══ RECORDS SHOWN

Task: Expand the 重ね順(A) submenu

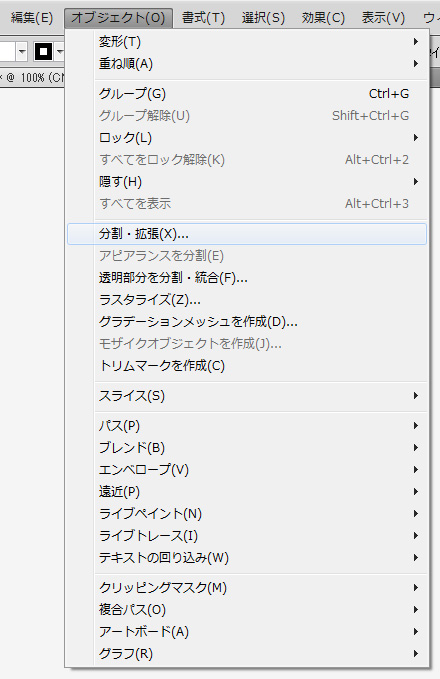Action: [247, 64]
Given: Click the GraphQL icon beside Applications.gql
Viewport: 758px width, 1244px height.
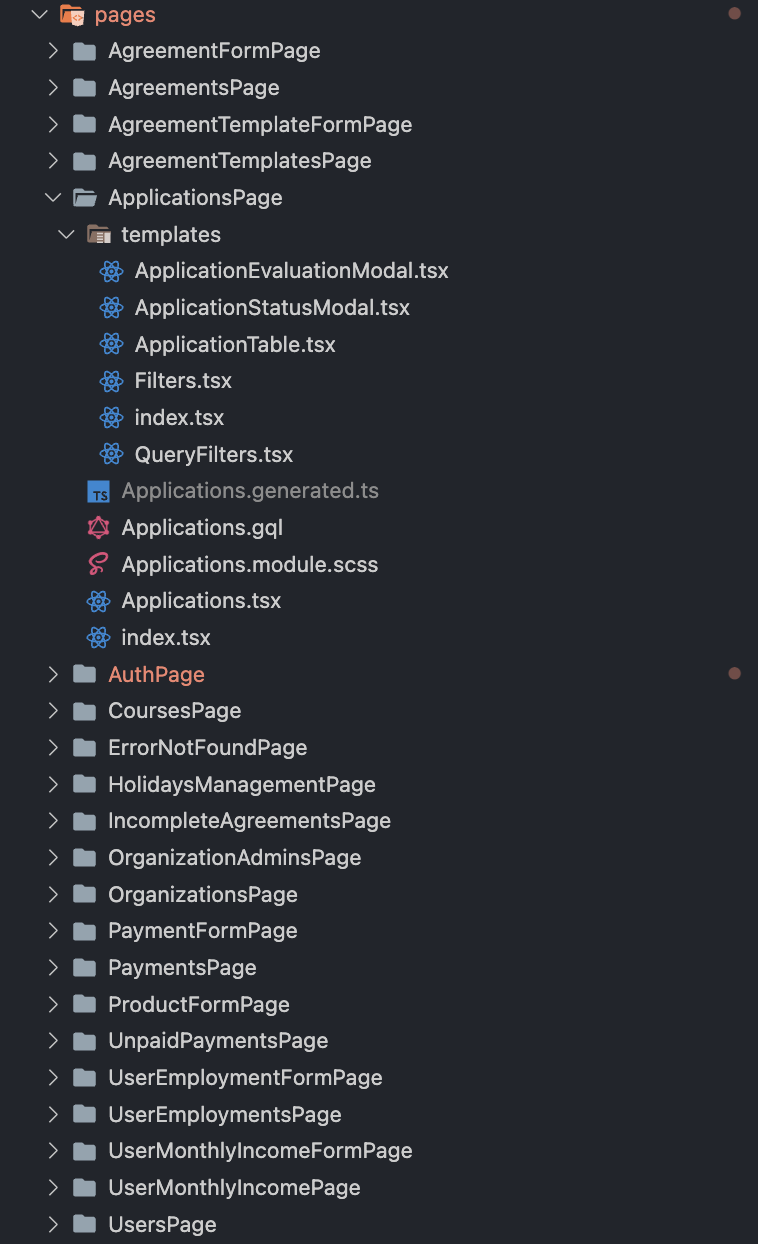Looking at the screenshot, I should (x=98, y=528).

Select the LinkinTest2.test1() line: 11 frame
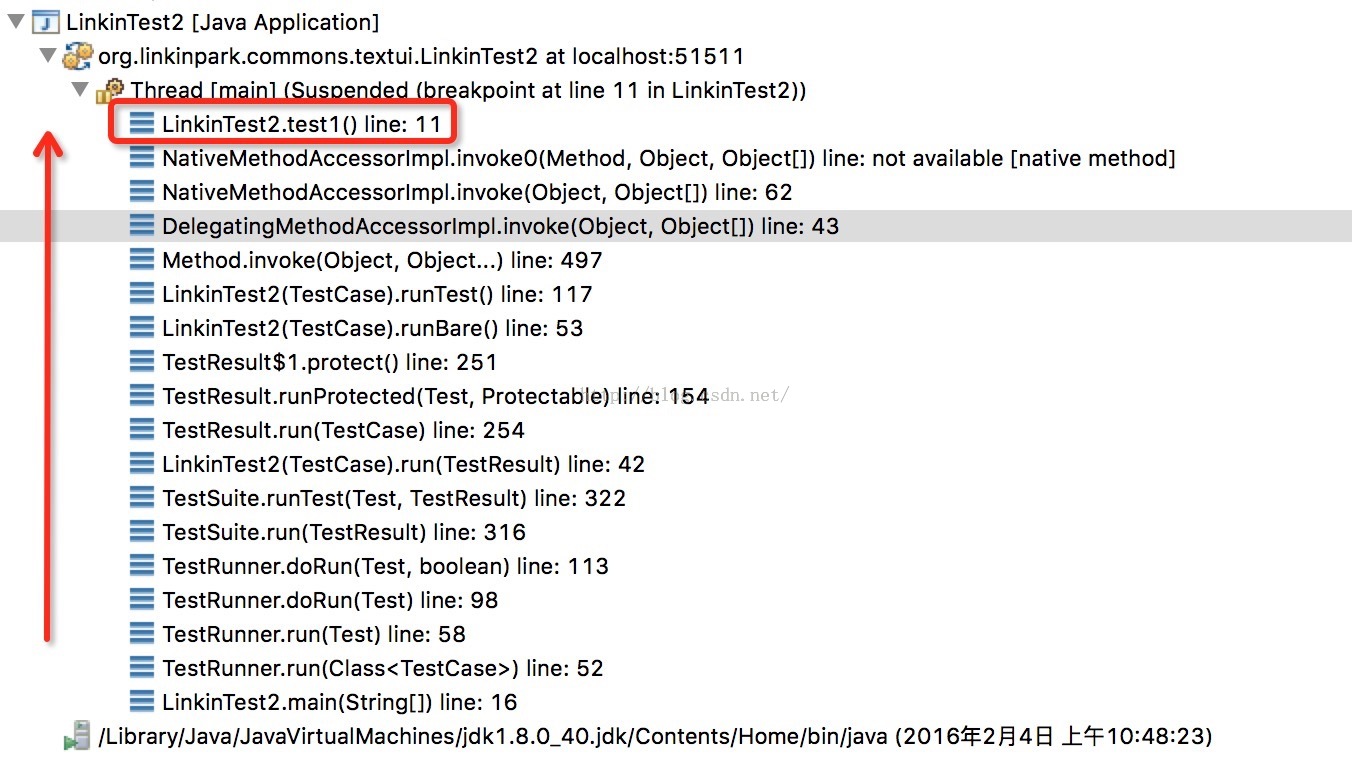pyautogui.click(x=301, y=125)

════

▸ EXERCISE DETAILS:
Restate the whole listing above exactly, except for its images.

▸ SOLUTION FOR THIS EXERCISE:
Task: Expand the 重ね順(A) submenu

Action: [247, 64]
Given: Click the GraphQL icon beside Applications.gql
Viewport: 758px width, 1244px height.
Looking at the screenshot, I should (x=98, y=528).

Select the LinkinTest2.test1() line: 11 frame
pyautogui.click(x=301, y=125)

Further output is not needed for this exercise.